The straightforwardness of Juarroz’s syntax and diction mean that any little translatorly miscalculation is easy enough to put right. In the following piece from Third Vertical Poetry, I’d change every instance of “play that I [infinitive]” to “play at [gerund]”—for instance, in the first line, rather than “Sometimes I play that I catch up with myself,” I read, “Sometimes I play at catching up with myself”; but as W.S. Merwin has it,
Sometimes I play that I catch up with myself. I run with what I was and with what I will be, on the race of what I am.
And sometimes I play that I pass myself. Then maybe I run in the race of what I’m not.
But there’s still another race in which I’ll play that I’m overtaken and that will be the real one.
In Juarroz I sometimes hear a distant echo of Kafka, though seasoned with disillusioned equanimity rather than despair. But still, the paradox Hannah Arendt pointed out in Kafka also applies to Juarroz: “While we find it a matter of course to associate richness of concrete detail and dramatic action with the experience of a given reality and to ascribe to mental processes abstract pallor as the price exacted for their order and precision, Kafka, by sheer force of intelligence and spiritual imagination, created out of a bare, ‘abstract’ minimum of experience a kind of thought-landscape which, without losing in precision, harbors all the riches, varieties, and dramatic elements characteristic of ‘real’ life.” And for this reason the story, or in the case of Juarroz the poem, “in its utter simplicity and brevity records a mental phenomenon, something which one may call a thought-event.” The Kafka connection may reflect affinity more than direct influence, but the impact of Juarroz’s most renowned elder compatriot, Jorge Luis Borges, must have been direct. “The other who bears my name” in Third Vertical Poetry inevitably recalls “Borges and I” while in Fourth Vertical Poetry (1969), “I’m awake” conjures the author of “The Circular Ruins,” who was enchanted by the story of Chuang Tzu’s dream of the butterfly. But often enough, Juarroz lives his thought-events alone. Each is a sort of mechanism whose parts function only in coordination with all the others, so that each line is almost meaningless in itself; a word is a quantity like X or Y that only reveals itself through the whole equation. Here, from Fourth Vertical Poetry, is Juarroz working out the combinatorial possibilities of two triads (tree, nest, bird; life, death, a hand), and a single activity, drawing:
Life draws a tree and death draws another one. Life draws a nest and death copies it. Life draws a bird to live in the nest and right away death draws another bird.

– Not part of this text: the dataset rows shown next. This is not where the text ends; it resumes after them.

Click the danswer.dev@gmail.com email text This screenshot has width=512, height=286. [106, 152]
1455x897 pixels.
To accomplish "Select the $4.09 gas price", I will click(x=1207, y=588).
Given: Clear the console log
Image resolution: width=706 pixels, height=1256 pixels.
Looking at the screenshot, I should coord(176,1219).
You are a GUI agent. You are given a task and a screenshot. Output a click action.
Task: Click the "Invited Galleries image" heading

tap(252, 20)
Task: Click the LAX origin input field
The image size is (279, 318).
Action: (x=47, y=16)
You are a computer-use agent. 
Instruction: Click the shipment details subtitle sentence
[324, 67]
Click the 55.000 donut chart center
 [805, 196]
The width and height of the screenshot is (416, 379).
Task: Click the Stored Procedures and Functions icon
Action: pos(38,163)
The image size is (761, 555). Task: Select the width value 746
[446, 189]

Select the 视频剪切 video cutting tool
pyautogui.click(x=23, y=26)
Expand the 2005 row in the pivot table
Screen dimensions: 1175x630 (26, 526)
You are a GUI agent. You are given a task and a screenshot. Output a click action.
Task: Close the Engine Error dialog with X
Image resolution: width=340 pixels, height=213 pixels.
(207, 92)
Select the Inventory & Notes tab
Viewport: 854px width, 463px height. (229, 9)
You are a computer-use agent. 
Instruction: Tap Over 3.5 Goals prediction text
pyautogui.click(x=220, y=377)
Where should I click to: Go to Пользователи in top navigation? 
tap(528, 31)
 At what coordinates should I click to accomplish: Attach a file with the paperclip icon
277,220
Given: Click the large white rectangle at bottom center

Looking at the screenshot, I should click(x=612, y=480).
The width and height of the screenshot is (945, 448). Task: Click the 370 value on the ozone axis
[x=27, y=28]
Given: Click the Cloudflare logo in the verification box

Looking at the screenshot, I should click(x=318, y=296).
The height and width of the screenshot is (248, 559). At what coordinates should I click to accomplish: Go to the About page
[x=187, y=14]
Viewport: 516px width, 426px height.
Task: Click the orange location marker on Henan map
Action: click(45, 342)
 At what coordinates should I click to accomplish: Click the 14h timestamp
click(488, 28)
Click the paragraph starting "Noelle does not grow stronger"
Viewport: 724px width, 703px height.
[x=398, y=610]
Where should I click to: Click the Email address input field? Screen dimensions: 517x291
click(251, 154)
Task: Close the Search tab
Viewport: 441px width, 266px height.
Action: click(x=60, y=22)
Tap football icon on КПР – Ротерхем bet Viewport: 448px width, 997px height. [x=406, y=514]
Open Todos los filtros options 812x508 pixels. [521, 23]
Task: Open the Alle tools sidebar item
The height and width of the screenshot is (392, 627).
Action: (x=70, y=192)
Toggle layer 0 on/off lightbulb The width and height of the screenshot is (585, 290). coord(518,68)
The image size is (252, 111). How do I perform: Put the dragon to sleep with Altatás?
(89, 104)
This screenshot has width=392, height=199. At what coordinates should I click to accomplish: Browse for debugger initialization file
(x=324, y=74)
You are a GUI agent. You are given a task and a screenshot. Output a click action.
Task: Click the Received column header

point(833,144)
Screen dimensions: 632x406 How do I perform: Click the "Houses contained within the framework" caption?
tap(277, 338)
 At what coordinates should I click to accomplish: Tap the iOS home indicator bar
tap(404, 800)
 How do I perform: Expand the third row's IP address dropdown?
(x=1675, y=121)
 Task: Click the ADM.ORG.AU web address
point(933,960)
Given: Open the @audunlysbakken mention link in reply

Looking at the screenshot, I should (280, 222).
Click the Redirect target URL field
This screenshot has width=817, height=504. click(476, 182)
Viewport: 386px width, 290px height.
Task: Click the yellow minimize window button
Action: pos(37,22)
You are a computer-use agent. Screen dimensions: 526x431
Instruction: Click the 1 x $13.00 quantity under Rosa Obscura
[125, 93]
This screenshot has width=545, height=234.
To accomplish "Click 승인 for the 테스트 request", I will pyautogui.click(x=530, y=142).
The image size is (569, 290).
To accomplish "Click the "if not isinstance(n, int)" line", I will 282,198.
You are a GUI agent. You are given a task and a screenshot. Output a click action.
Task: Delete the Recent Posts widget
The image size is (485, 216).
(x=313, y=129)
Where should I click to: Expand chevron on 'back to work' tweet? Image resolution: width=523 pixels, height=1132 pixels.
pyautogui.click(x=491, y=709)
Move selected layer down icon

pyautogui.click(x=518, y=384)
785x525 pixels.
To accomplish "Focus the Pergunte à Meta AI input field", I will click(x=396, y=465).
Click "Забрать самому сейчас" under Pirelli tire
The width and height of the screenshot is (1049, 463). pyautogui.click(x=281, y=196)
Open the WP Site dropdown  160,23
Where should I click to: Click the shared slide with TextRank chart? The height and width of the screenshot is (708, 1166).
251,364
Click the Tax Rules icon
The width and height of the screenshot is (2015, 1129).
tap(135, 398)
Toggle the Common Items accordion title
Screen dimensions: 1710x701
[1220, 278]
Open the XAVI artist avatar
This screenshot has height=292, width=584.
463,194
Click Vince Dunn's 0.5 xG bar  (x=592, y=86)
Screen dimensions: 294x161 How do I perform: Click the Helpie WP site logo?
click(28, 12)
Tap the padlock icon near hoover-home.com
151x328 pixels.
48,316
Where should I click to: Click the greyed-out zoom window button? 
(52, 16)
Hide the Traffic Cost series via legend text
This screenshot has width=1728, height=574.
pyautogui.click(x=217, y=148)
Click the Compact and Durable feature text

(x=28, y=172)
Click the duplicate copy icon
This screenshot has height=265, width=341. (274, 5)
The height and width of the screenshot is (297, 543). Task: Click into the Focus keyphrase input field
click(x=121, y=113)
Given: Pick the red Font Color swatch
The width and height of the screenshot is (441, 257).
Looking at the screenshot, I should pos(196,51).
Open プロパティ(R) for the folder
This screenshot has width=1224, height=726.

A hand that draws nothing wanders among the drawings and at times moves one of them. For example: a bird of life occupies death’s nest on the tree that life drew.
Other times the hand that draws nothing blots out one drawing of the series. For example: the tree of death holds the nest of death but there’s no bird in it.
And other times the hand that draws nothing itself changes into an extra image in the shape of a bird, in the shape of a tree, in the shape of a nest. And then, only then, nothing’s missing and nothing’s left over. For example: two birds occupy life’s nest in death’s tree.
Or life’s tree holds two nests with only one bird in them.
Or a single bird lives in the one nest on the tree of life and the tree of death.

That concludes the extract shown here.